Common words in talks during posit::conf (2023-24)

Wordclouds showing the common words during the talks given in posit::conf

#TidyTuesday
{ggwordcloud}
Author

Aditya Dahiya

Published

January 11, 2025

About the Data

The dataset on posit::conf talks provides insights into sessions held during posit::conf in 2023 and 2024, focusing on R and Python programming languages and their applications in data science. The data was curated by Jon Harmon and includes speaker details, session types, track titles, and abstracts for 2023, as well as YouTube links for 2024 talks. This information allows exploration of recurring speakers, shared themes, and sentiment analysis across the event’s tracks. The data is accessible through the tidytuesdayR package or directly via GitHub links.

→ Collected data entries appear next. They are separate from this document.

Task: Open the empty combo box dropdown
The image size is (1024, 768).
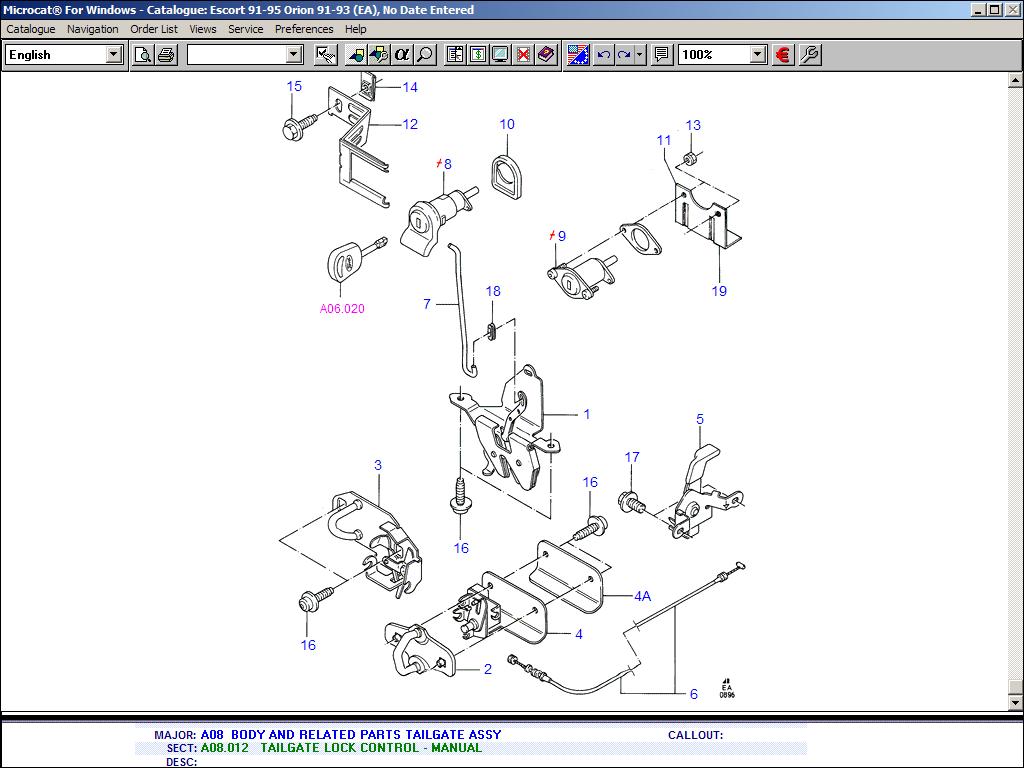Action: [294, 54]
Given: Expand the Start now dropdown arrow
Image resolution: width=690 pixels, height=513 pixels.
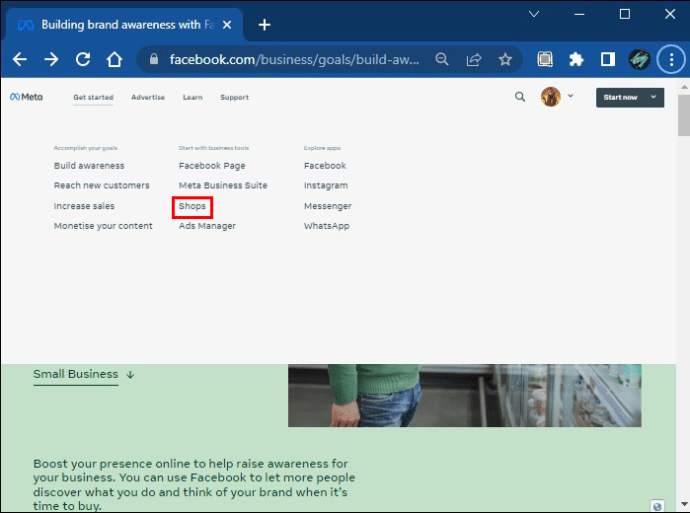Looking at the screenshot, I should pos(653,97).
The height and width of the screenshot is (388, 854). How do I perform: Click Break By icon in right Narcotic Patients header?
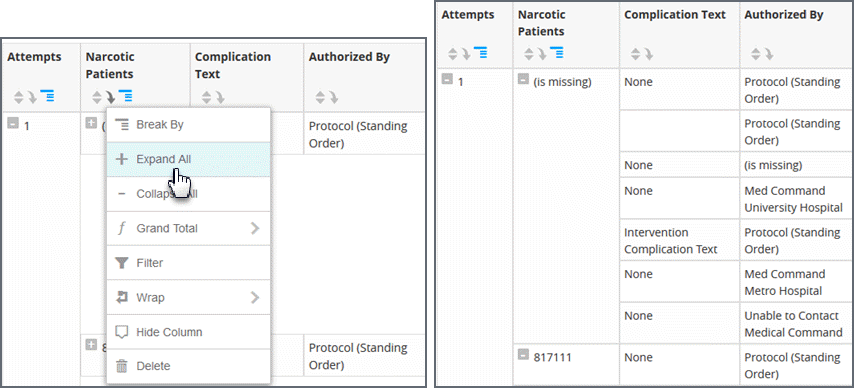click(557, 53)
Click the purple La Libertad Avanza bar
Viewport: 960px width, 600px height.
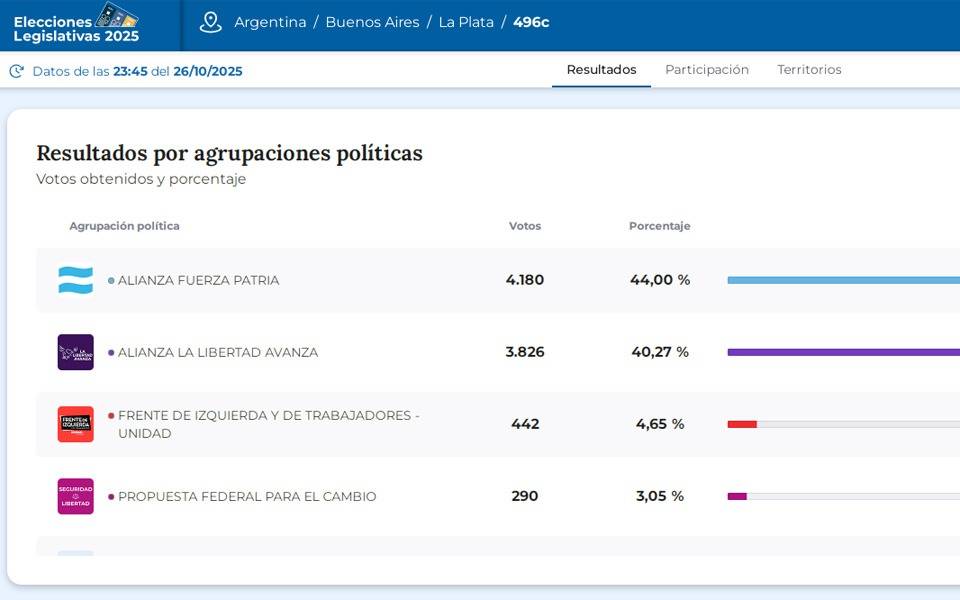tap(842, 353)
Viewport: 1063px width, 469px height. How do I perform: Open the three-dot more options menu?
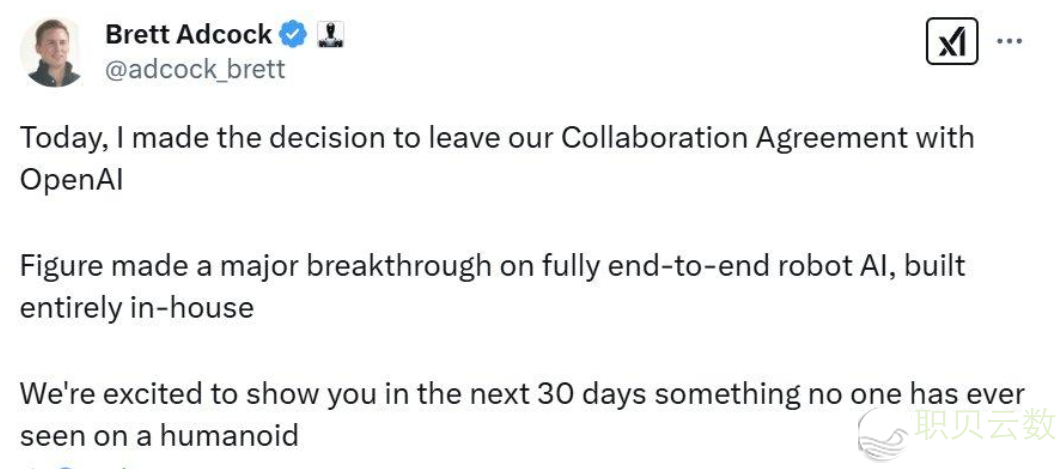point(1009,42)
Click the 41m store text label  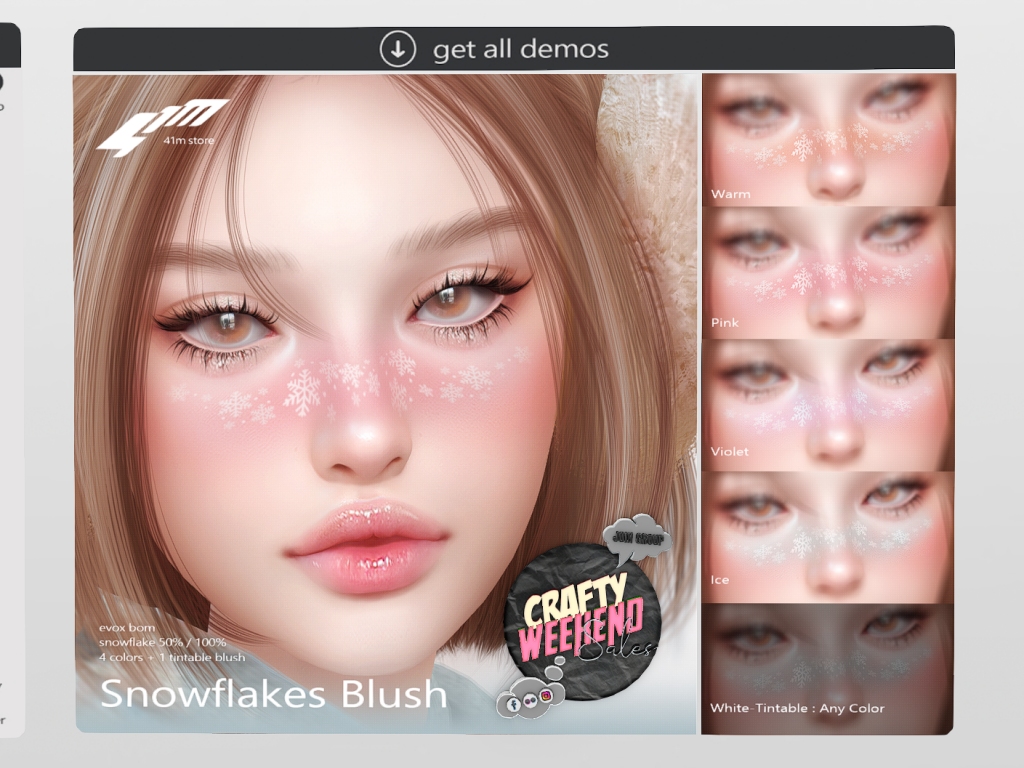(x=187, y=141)
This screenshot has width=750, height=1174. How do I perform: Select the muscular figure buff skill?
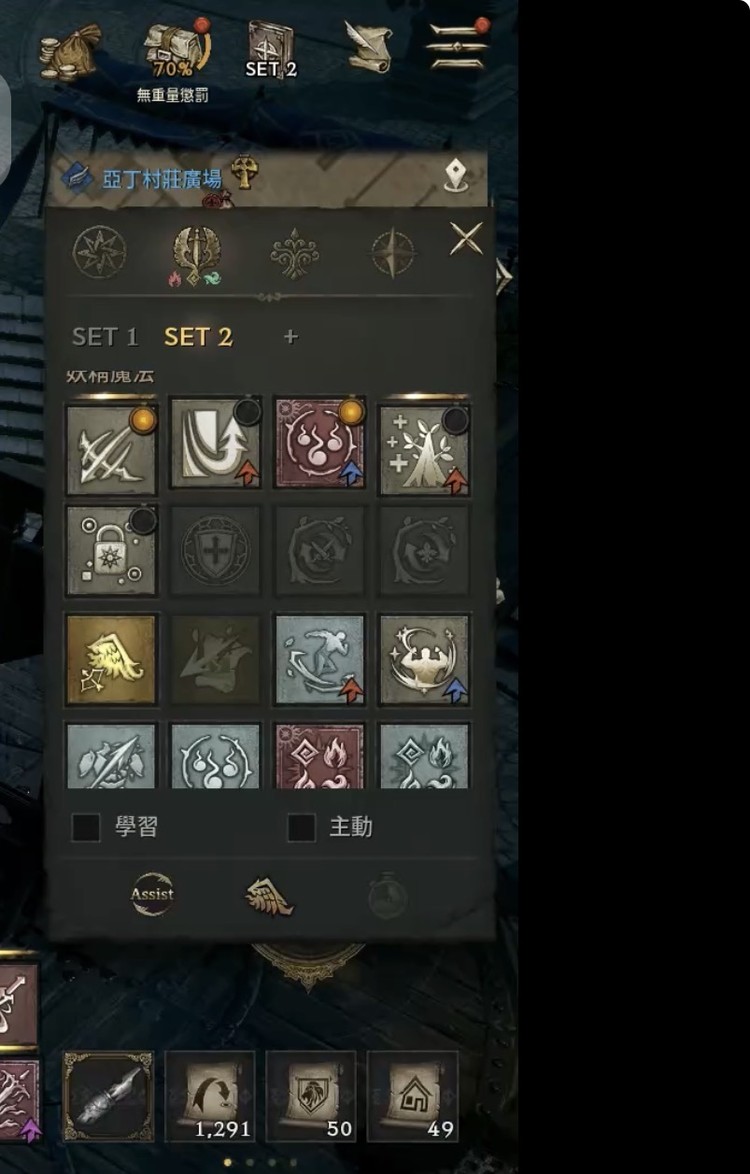[x=424, y=660]
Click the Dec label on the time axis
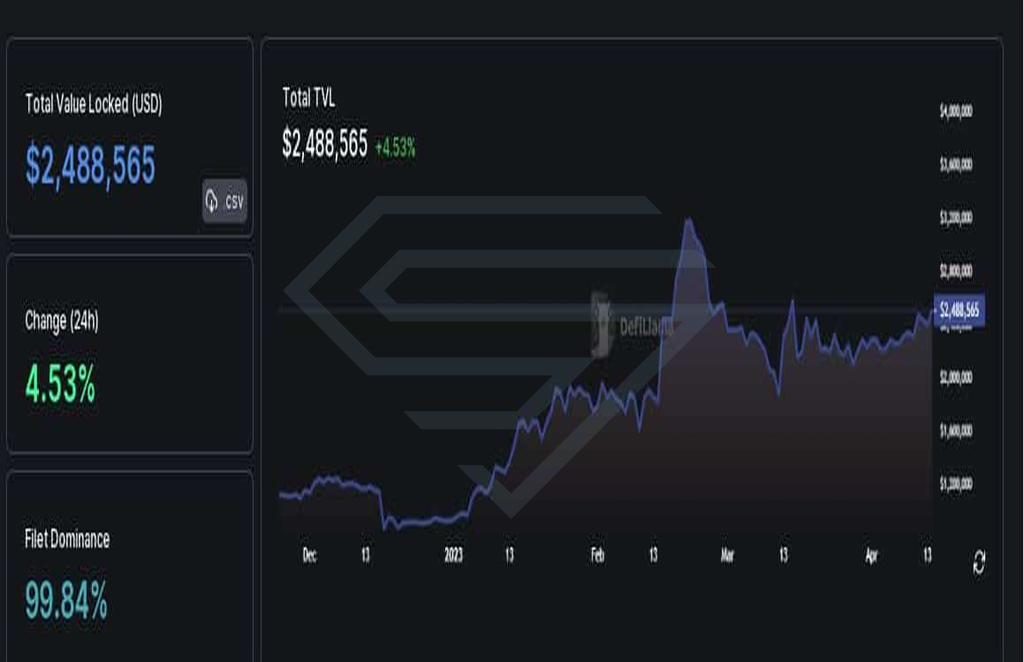This screenshot has width=1024, height=662. (310, 555)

Figure 1: Two wordclouds, one each for 2023 and 2024, and the size of words represents the commonness of the word during that year. The orange words represent words that occurred only during that year.

How I made this graphic?

Loading required libraries, data import & creating custom functions.

Code
# Data Import and Wrangling Tools
library(tidyverse)            # All things tidy

# Final plot tools
library(scales)               # Nice Scales for ggplot2
library(fontawesome)          # Icons display in ggplot2
library(ggtext)               # Markdown text support for ggplot2
library(showtext)             # Display fonts in ggplot2
library(colorspace)           # Lighten and Darken colours
library(patchwork)            # Compiling Plots
library(tidytext)             # Getting words analysis in R
library(ggwordcloud)          # Creating Word-Clouds with ggplot2

# Option 2: Read directly from GitHub

conf2023 <- readr::read_csv('https://raw.githubusercontent.com/rfordatascience/tidytuesday/main/data/2025/2025-01-14/conf2023.csv')
conf2024 <- readr::read_csv('https://raw.githubusercontent.com/rfordatascience/tidytuesday/main/data/2025/2025-01-14/conf2024.csv')

Visualization Parameters

Code
# Font for titles
font_add_google("M PLUS 1 Code",
  family = "title_font"
) 

# Font for the caption
font_add_google("Saira Extra Condensed",
  family = "caption_font"
) 

# Font for plot text
font_add_google("Nova Mono",
  family = "body_font"
) 

showtext_auto()

# A base Colour
bg_col <- "white"
seecolor::print_color(bg_col)

# Colour for highlighted text
text_hil <- "grey30"
seecolor::print_color(text_hil)

# Colour for the text
text_col <- "grey15"
seecolor::print_color(text_col)


# Define Base Text Size
bts <- 90 

# Caption stuff for the plot
sysfonts::font_add(
  family = "Font Awesome 6 Brands",
  regular = here::here("docs", "Font Awesome 6 Brands-Regular-400.otf")
)
github <- "&#xf09b"
github_username <- "aditya-dahiya"
xtwitter <- "&#xe61b"
xtwitter_username <- "@adityadahiyaias"
social_caption_1 <- glue::glue("<span style='font-family:\"Font Awesome 6 Brands\";'>{github};</span> <span style='color: {text_hil}'>{github_username}  </span>")
social_caption_2 <- glue::glue("<span style='font-family:\"Font Awesome 6 Brands\";'>{xtwitter};</span> <span style='color: {text_hil}'>{xtwitter_username}</span>")
plot_caption <- paste0(
  "**Data:** posit::conf   Rachael Dempsey & Jon Harmon", 
  " |  **Code:** ", 
  social_caption_1, 
  " |  **Graphics:** ", 
  social_caption_2
  )
rm(github, github_username, xtwitter, 
   xtwitter_username, social_caption_1, 
   social_caption_2)

# Add text to plot-------------------------------------------------
plot_title <- "posit::conf themes"

plot_subtitle <- "These wordclouds show the most common words, (larger size depicts<br>more common words), occuring in the abstract of talks in posit::conf<br>for 2023 and 2024. <b style='color:orange'>Some words</b> occur only in that year."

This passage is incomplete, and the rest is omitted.